* _Consigne_
D'après l'extrait fourni sur Rachid Bouchareb, en combien de courtes biographies la série « Frères d'armes » se présente-t-elle ?

Pionnier d'un courant qui a donné corps, dès les années 1980, à la présence maghrébine dans le cinéma français, Rachid Bouchareb est l’auteur d’une dizaine de films qui tous, à leur manière, explorent les traumas et les persistances du colonialisme. Du passé colonial de la France dans le célèbre et acclamé « Indigènes », au terrorisme post-11-Septembre avec « London River », en passant par les séquelles de l’esclavage avec « Little Sénégal », et bien d’autres, son cinéma interroge ce que la chance et l’Histoire font des hommes et de leurs identités. On lui doit également la série « Frères d'armes », présentant en 50 courtes biographies des hommes et femmes du monde entier (et en particulier de l’ancien empire colonial français) ayant combattu au service de la France. Donner un visage à l’Histoire et mettre en lumière les oublis, telle est l’entreprise qu’il poursuit aujourd’hui avec « Nos Frangins », son dernier film en salles, qui met en parallèle l'assassinat de Malik Oussekine et celui d’Abdel Benyahia, le même soir de 1986. Le temps d’un entretien au long cours, le réalisateur et producteur nous entraîne dans ses imaginaires et la fabrique de son art.

* _Extraits du matériel_
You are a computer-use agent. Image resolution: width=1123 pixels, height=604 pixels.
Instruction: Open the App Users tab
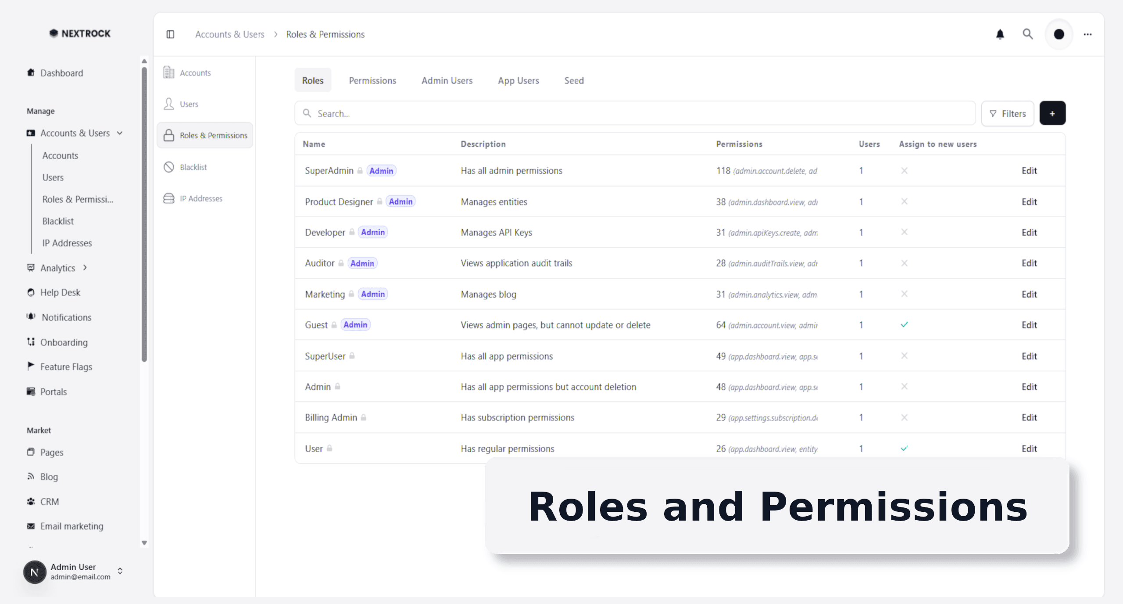(519, 80)
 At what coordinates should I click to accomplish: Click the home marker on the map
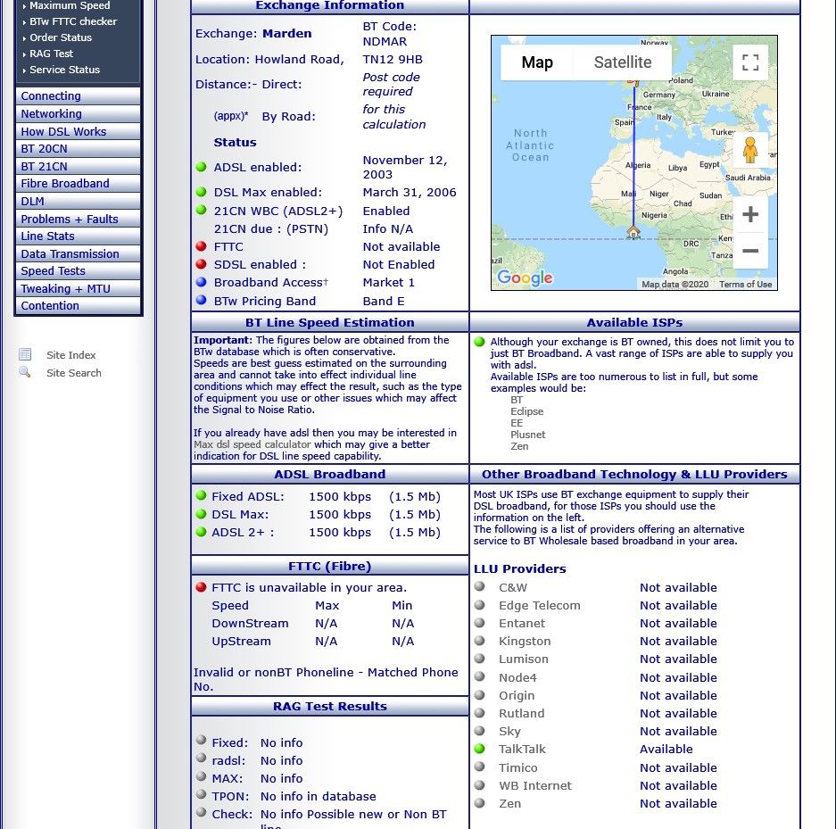pyautogui.click(x=633, y=232)
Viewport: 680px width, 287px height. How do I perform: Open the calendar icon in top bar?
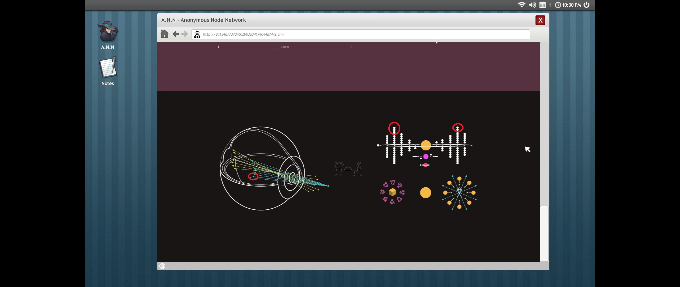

* _Résultat_
La série « Frères d'armes » se présente en 50 courtes biographies.